↓↓↓

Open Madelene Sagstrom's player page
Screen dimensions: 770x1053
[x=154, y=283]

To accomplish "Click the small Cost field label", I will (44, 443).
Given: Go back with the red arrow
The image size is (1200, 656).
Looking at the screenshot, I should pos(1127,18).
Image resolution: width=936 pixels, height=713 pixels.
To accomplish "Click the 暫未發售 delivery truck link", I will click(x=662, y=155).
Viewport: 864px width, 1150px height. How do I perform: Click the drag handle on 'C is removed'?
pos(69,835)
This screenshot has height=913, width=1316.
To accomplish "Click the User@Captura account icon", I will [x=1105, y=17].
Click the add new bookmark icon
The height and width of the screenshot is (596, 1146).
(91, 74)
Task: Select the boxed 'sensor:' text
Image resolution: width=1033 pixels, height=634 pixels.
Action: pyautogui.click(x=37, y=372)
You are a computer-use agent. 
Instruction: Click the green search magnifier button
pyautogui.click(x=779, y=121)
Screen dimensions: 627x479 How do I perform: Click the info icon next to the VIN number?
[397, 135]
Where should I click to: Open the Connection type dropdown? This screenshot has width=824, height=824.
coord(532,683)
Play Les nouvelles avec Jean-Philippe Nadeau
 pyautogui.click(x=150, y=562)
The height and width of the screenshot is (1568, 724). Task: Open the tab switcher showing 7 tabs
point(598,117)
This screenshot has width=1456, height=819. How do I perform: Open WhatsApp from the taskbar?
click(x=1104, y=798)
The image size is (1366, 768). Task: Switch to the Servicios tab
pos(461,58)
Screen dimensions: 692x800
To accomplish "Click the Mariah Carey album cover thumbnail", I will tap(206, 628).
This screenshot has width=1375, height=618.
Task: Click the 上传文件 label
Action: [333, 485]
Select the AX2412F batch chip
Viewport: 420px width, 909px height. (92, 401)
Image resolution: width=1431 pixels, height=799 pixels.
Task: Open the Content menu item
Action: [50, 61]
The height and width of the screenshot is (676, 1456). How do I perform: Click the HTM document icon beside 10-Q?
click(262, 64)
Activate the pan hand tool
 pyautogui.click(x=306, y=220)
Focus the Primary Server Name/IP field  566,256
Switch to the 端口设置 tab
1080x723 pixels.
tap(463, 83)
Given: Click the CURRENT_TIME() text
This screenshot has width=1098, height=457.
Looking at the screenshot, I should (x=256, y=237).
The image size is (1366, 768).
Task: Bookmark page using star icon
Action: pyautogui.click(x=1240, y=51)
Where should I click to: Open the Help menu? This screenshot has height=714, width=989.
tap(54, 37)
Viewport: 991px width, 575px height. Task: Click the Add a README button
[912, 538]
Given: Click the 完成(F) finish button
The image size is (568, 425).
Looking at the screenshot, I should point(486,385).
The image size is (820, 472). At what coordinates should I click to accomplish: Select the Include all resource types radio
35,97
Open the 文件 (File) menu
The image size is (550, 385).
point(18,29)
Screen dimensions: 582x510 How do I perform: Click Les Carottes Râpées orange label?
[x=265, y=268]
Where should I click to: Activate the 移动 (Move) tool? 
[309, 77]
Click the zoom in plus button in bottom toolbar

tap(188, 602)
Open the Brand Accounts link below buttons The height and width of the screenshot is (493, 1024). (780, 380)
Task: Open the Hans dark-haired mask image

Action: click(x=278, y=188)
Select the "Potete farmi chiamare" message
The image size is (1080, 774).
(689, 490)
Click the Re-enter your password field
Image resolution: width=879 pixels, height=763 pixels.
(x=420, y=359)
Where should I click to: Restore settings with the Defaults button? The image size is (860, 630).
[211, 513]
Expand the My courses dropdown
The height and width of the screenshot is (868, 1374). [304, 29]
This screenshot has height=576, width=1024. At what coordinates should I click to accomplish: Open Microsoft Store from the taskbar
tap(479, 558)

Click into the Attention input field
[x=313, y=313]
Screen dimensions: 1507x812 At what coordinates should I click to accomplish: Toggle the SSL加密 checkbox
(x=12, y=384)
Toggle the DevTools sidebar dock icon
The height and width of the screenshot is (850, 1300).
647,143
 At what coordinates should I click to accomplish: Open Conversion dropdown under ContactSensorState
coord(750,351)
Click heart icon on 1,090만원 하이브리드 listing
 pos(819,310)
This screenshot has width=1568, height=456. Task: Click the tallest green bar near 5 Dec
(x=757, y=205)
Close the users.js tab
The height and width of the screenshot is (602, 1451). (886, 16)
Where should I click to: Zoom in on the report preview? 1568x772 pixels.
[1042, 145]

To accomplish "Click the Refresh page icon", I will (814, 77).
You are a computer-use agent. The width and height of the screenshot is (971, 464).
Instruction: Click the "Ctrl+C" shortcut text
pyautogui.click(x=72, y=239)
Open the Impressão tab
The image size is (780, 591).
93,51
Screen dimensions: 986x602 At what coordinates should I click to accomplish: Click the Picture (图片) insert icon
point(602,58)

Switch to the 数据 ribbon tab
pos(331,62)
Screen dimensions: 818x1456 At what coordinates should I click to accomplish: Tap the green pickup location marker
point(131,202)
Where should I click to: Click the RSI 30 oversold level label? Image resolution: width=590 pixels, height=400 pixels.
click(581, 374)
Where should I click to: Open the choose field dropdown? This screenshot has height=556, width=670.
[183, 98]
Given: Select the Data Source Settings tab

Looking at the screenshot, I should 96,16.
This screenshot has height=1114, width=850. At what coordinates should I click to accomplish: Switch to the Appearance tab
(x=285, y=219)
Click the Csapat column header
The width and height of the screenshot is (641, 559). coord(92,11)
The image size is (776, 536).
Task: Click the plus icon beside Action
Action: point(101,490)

↑↑↑

Prompt ::
Your reply should be a verbatim retyping of the lines from the one that holds "The image size is (780, 591)." through the last line of the entries.

Exercise response ::
The image size is (780, 591).
93,51
Screen dimensions: 986x602 At what coordinates should I click to accomplish: Click the Picture (图片) insert icon
point(602,58)

Switch to the 数据 ribbon tab
pos(331,62)
Screen dimensions: 818x1456 At what coordinates should I click to accomplish: Tap the green pickup location marker
point(131,202)
Where should I click to: Click the RSI 30 oversold level label? Image resolution: width=590 pixels, height=400 pixels.
click(581, 374)
Where should I click to: Open the choose field dropdown? This screenshot has height=556, width=670.
[183, 98]
Given: Select the Data Source Settings tab

Looking at the screenshot, I should 96,16.
This screenshot has height=1114, width=850. At what coordinates should I click to accomplish: Switch to the Appearance tab
(x=285, y=219)
Click the Csapat column header
The width and height of the screenshot is (641, 559). coord(92,11)
The image size is (776, 536).
Task: Click the plus icon beside Action
Action: point(101,490)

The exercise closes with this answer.